Passage provided

History we never knew

by DAVID BROWN | CLEARNFO.com | October 20, 2014

In an effort to better understand today’s political and economic structures, it is important to take a look back to discover from whence they came and how they arrived at the apex of the predominant power structure we see all around us today.

Like no other, Carroll Quigley gave us a back-stage introduction of the actual workings of the network who shaped yesterday’s world. (See: Anglo-American Establishment and Tragedy and Hope) In today’s world, we see these same forces, structures and techniques at work from the happy heirs of the power structure set into motion by the Anglo-American Establishment. Some of the names have changed, but there exists an unmistakable lineage that can be exposed by fact, not conjecture or theory.

[Rows from a dataset]

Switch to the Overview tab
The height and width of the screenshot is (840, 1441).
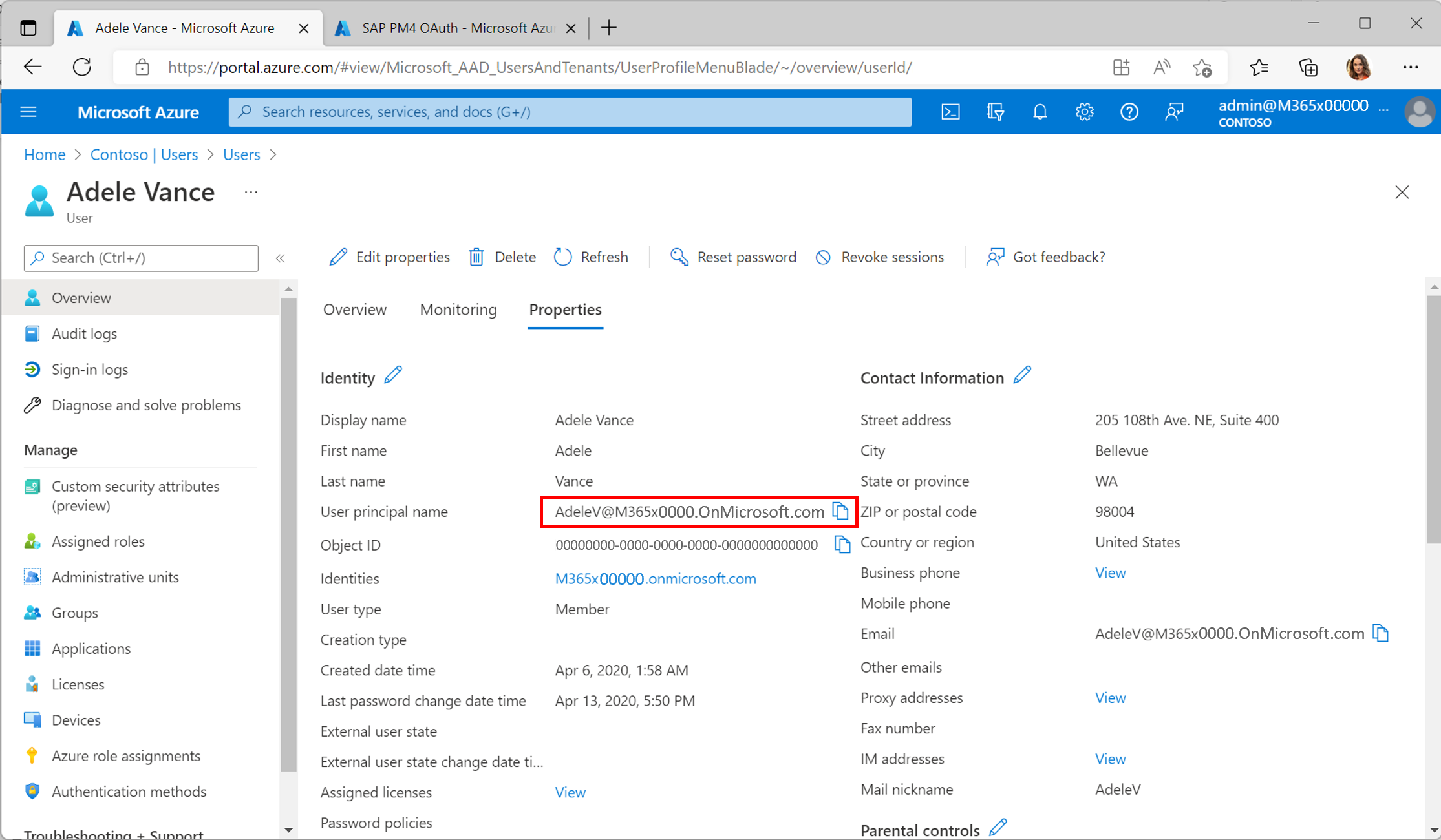click(354, 309)
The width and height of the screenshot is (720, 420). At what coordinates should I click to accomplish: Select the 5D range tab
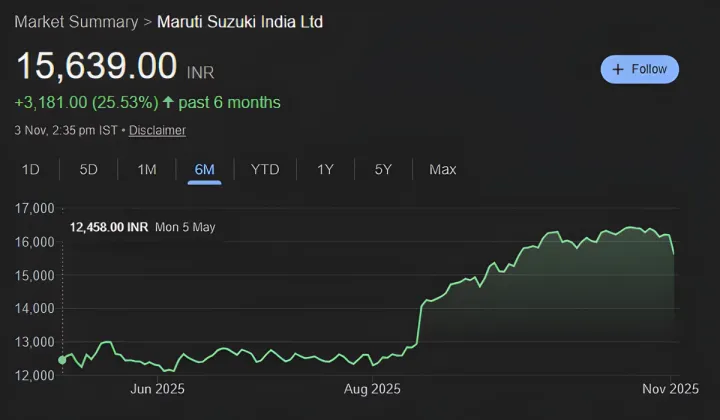[89, 169]
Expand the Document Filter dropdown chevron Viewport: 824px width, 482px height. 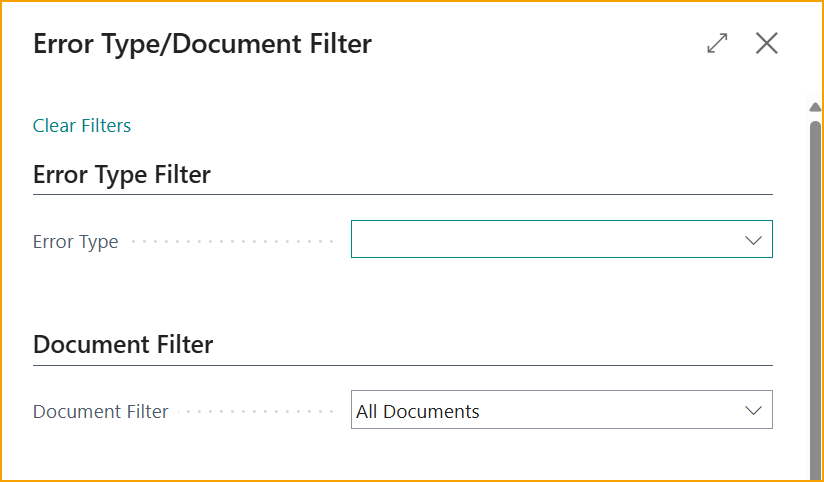click(x=754, y=411)
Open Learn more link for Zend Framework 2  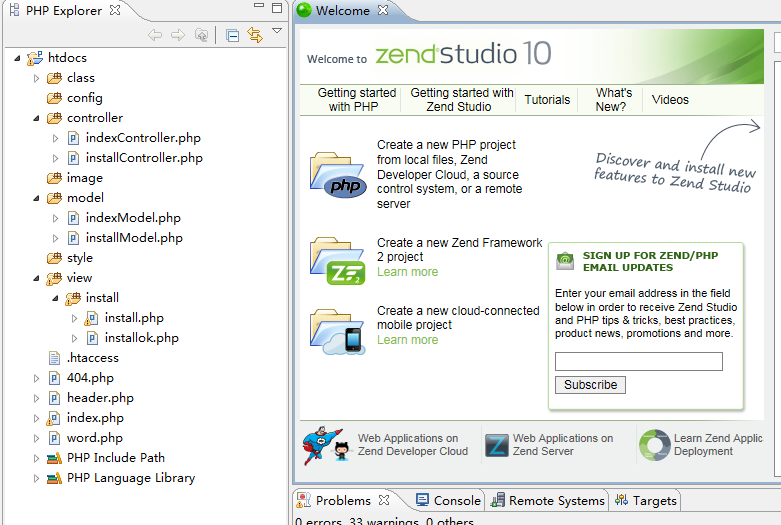(407, 272)
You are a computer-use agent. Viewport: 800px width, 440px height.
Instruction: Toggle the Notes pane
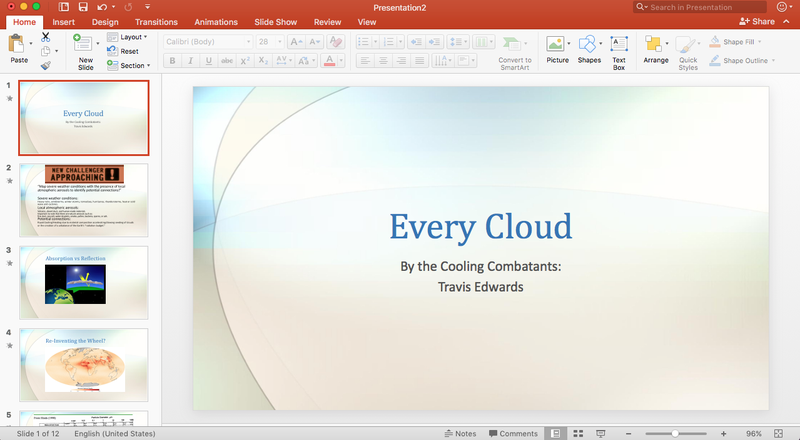460,433
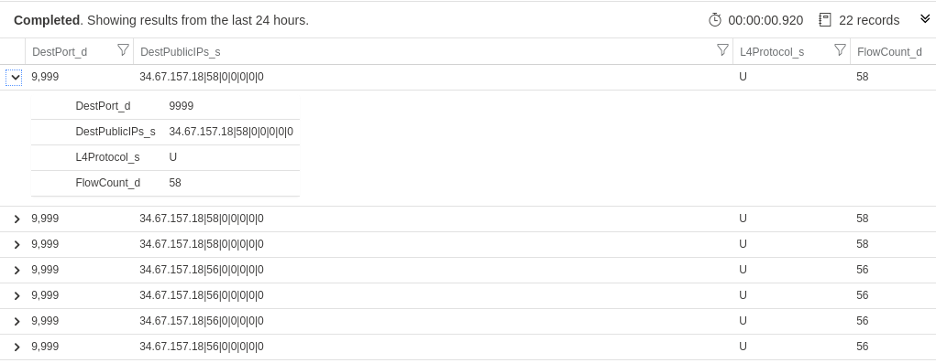Expand the second 9,999 row with FlowCount 58
936x362 pixels.
click(x=17, y=219)
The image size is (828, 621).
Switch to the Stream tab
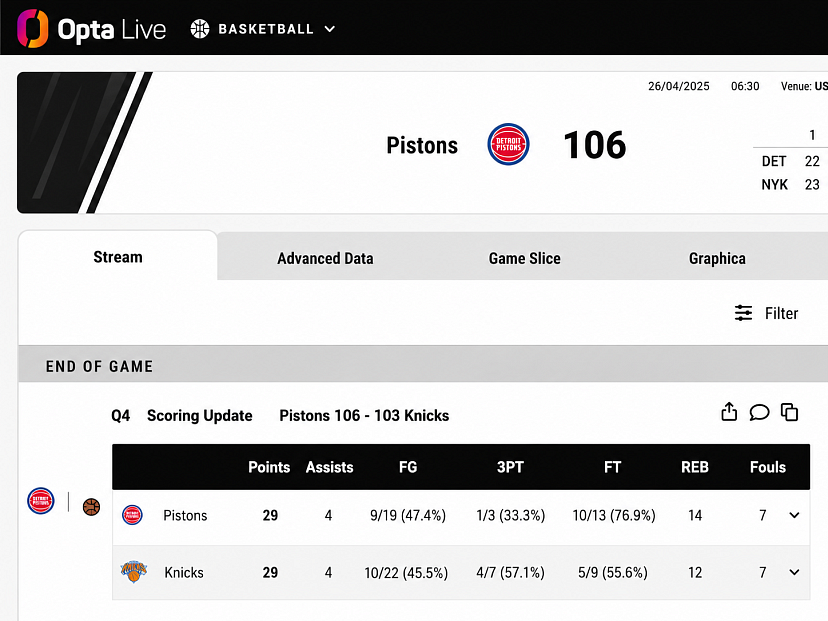tap(118, 257)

Exercise tasks
a: Decide whether each statement agrees with the passage titled "History we never knew." Answer yes or no, and quote the words of the passage that decide it.
(i) The passage is dated October 20, 2014.
(ii) The passage says that none of the names have changed.
(iii) The passage says the lineage can be exposed by conjecture or theory.
b: Rename "apex" as "summit" in the passage titled "History we never knew," and write out the part that opens with the words containing "by DAVID BROWN" and closes with "around us today.".

Responses
a:
(i) Yes: "October 20, 2014"
(ii) No: "Some of the names have changed"
(iii) No: "can be exposed by fact, not conjecture or theory"

b:
by DAVID BROWN | CLEARNFO.com | October 20, 2014

In an effort to better understand today’s political and economic structures, it is important to take a look back to discover from whence they came and how they arrived at the summit of the predominant power structure we see all around us today.